El cuerpo fue descubierto por integrantes de la Colectiva Feminista Ehécatl, quienes se dirigían a los juzgados de Neza Bordo para una audiencia relacionada con un caso de agresión sexual. Al notar una intensa movilización policial en la zona, decidieron investigar y encontraron el macabro hallazgo.

Respuesta de las autoridades

En el lugar se desplegó un importante operativo de seguridad que incluyó elementos de la Guardia Nacional y policías municipales de Chimalhuacán. Los agentes resguardaron inmediatamente la zona para permitir el trabajo de los peritos y evitar que curiosos interfirieran con la escena del crimen.

"La presencia de tantos cuerpos policiacos nos alertó de inmediato", explicó una de las testigos del hallazgo. "Al acercarnos, pudimos ver claramente el cuerpo flotando boca abajo en esas aguas contaminadas".

Advertencia de activistas sobre fosas clandestinas

Carmen Zamora, fundadora de la Colectiva Feminista Ehécatl, alertó que este no es un caso aislado. Según la activista, tanto el canal La Compañía como el Canal de Cartagena, que cruzan varios municipios del oriente mexiquense, se han convertido en verdaderas fosas clandestinas en aguas residuales.

"Estos canales de aguas negras se han transformado en canales de la muerte", denunció Zamora. "Lamentablemente, hemos documentado numerosos casos similares en los últimos años".

Antecedentes preocupantes

La colectiva, que según la Comisión Nacional de Búsqueda es la única organización del país que realiza actividades de búsqueda en aguas residuales, tiene registros alarmantes:

  • Entre 2024 y 2025, realizaron una búsqueda de aproximadamente un mes en el canal La Compañía, donde encontraron restos óseos que podrían pertenecer a alrededor de 12 personas.
  • En 2025, revisaron el Canal de Cartagena, donde los restos encontrados podrían corresponder a 13 personas, incluido un bebé.

Estos hallazgos confirman el patrón de violencia que afecta a la región y la utilización de estos cuerpos de agua como sitios para deshacerse de víctimas de crímenes.

Contexto de violencia en la zona

El oriente del Estado de México ha sido históricamente una de las regiones con mayores índices de violencia en el país.
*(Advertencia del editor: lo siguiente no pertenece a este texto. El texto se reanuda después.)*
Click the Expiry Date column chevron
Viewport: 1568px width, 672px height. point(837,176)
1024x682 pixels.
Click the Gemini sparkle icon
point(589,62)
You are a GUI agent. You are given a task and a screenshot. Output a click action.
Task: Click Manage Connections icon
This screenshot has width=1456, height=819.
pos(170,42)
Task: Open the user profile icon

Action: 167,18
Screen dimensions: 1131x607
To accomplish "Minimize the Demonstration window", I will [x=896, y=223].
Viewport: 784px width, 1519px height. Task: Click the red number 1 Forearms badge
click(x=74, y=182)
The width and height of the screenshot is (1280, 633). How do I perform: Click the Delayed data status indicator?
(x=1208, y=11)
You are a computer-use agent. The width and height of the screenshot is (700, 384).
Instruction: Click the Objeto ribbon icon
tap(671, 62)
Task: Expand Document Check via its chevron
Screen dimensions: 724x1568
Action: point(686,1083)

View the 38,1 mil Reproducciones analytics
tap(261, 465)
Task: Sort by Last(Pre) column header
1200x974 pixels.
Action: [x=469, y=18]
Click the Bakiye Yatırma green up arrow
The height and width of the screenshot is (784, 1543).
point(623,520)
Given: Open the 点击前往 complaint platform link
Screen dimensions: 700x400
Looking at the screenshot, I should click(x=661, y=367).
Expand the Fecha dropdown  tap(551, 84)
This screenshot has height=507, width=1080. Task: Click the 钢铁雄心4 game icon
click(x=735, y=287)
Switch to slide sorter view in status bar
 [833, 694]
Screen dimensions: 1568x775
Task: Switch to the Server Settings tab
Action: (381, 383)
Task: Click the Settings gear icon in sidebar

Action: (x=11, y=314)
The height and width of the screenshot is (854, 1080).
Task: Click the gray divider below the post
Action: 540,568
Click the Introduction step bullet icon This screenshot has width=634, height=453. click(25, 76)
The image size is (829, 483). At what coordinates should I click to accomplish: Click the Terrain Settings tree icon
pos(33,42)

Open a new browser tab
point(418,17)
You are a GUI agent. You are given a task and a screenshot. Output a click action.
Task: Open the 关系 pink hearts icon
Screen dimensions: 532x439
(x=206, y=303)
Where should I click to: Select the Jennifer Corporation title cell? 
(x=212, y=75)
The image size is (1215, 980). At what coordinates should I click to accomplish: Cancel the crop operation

La presencia de grupos delictivos, combinada con la falta de capacidad de las autoridades para investigar y resolver crímenes, ha creado un ambiente de impunidad que favorece este tipo de hallazgos.

Los canales de aguas negras, por su difícil acceso y condiciones insalubres, se han convertido en lugares ideales para que los criminales oculten evidencias de sus actos. La poca visibilidad de estos cuerpos de agua y la renuencia de la población a acercarse a ellos por las condiciones sanitarias facilitan que los restos permanezcan sin ser descubiertos por largos períodos.

Las autoridades mexiquenses aún no han emitido un comunicado oficial sobre este caso específico, pero se espera que en las próximas horas proporcionen más detalles sobre la identidad de la víctima y las posibles causas de su muerte. Mientras tanto, la Colectiva Feminista Ehécatl continúa su labor de búsqueda y denuncia, intentando dar voz a quienes han sido silenciados por la violencia.